The interaction of a glycosaminoglycan, heparin, with HIV-1 major envelope glycoprotein.

We demonstrate in vitro the occurrence of a specific but low-affinity interaction between soluble tetrameric rgp160 or soluble monomeric or tetrameric rgp120 and heparin-agarose (HA). This interaction is saturable, pH and temperature-dependent, and can be inhibited by soluble heparin, but not by soluble dextran. In buffer supplemented with 10 mM CaCl2, the C50 of soluble heparin, i.e., the concentration of soluble heparin which leads to 50% inhibition of the binding of [125I]rgp160 or of [125I]rgp120 to HA, is 1.1 x 10(-4) disaccharidic molar concentration for rgp160 and 3.2 x 10(-4) dissacharidic molar concentration for rgp120, which indicates low-affinity interactions. Upon chromatography on HA, [125I]rgp160 is repeatedly eluted as a retarded fraction when compared to the elution volume of [125I]rgp160-soluble heparin complex. Under the same experimental conditions, [125I]rgp120 is also eluted, but as a less retarded fraction than [125I]rgp160. Taken together, these results suggest that, at least part of the described anti HIV-1 activity of heparin might be mediated by interaction with HIV-1 major envelope glycoprotein.

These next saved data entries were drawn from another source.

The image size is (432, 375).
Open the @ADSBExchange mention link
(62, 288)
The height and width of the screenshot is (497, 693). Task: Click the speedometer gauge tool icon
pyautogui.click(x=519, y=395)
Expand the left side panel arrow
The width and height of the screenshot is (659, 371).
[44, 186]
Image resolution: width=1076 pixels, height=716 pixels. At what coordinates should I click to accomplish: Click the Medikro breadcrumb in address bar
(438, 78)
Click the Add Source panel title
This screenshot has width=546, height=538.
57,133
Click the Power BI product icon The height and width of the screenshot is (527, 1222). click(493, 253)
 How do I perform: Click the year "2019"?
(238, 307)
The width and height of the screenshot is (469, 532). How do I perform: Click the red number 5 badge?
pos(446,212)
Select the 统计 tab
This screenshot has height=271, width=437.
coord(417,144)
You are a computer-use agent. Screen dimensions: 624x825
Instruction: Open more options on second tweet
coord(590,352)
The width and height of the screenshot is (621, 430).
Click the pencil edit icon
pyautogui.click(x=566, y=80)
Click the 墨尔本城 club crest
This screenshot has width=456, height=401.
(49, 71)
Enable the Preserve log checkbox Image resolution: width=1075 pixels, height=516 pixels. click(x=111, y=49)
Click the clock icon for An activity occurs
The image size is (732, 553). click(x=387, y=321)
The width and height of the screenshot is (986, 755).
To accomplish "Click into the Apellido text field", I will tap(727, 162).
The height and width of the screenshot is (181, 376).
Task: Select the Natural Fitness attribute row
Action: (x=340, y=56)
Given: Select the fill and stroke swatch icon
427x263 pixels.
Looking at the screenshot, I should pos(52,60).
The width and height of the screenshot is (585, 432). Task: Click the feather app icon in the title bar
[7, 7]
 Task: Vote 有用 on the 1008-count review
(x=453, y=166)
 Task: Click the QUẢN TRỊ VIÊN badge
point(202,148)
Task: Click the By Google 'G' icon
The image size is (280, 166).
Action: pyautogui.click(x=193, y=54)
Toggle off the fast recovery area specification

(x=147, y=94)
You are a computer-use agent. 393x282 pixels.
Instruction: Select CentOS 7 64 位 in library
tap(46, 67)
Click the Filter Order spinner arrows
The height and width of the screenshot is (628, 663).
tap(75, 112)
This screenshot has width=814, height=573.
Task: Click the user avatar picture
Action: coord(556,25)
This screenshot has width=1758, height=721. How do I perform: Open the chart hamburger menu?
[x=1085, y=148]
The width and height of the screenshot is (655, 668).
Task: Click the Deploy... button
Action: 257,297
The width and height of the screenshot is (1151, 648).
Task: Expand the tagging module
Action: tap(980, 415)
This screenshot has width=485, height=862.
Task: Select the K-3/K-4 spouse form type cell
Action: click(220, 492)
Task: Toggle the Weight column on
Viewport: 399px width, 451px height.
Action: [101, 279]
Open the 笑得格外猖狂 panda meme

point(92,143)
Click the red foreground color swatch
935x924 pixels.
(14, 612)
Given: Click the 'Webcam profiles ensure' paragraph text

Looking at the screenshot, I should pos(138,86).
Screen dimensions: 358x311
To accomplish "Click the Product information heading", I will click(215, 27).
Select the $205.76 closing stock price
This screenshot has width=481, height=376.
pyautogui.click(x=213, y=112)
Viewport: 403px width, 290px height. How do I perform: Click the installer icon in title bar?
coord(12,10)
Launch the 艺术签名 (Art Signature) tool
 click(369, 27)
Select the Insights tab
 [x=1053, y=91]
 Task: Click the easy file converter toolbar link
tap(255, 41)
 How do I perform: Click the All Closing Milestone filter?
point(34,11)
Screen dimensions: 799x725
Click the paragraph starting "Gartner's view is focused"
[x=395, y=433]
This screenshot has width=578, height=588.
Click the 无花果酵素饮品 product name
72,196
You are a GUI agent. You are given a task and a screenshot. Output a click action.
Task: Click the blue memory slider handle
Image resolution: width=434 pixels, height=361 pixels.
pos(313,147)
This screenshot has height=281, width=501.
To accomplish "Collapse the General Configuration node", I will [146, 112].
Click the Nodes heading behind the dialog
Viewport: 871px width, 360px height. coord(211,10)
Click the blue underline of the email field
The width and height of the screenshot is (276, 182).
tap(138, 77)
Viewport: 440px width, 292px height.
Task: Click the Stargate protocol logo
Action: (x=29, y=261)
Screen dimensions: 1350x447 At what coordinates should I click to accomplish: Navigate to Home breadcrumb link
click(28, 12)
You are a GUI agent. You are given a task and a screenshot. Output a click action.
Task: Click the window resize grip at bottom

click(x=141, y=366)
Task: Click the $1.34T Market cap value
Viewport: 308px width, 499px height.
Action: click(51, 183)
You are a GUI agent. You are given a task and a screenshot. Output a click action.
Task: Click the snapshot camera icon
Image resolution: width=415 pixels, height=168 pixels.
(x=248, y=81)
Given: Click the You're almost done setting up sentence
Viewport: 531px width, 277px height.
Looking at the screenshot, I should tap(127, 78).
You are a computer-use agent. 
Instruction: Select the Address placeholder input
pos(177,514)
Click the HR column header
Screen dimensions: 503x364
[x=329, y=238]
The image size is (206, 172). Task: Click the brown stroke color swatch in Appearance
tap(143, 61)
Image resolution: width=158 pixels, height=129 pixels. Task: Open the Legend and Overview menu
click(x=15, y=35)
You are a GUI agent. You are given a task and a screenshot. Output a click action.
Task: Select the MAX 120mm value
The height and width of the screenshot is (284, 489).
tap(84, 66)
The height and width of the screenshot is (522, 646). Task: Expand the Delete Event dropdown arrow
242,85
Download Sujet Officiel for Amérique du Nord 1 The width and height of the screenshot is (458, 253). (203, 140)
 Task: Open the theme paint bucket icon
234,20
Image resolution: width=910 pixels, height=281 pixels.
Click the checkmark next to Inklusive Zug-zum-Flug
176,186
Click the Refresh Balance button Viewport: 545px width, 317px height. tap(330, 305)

Molecular interaction between HIV-1 major envelope glycoprotein and dextran sulfate.

We investigated at the molecular level the interaction between, HIV-1 recombinant gp160 (rgp160) and low-molecular-weight dextran sulfate. We demonstrate the occurrence of a specific interaction between rgp160 and sulfated dextran beads, which is saturable, pH-dependent and inhibitable by soluble dextran sulfate but not by soluble dextran. This specific interaction has a low affinity, with an estimated Kd in the 10(-4) M range. In addition, the binding of rgp160 to soluble recombinant CD4 (sT4) can only be inhibited by the preincubation of rgp160, but not of sT4, with dextran sulfate. Taken together, these results demonstrate the occurrence of a low affinity, but specific interaction between dextran sulfate and rgp160. This may account, at least in part, for the anti-HIV-1 activity of dextran sulfate.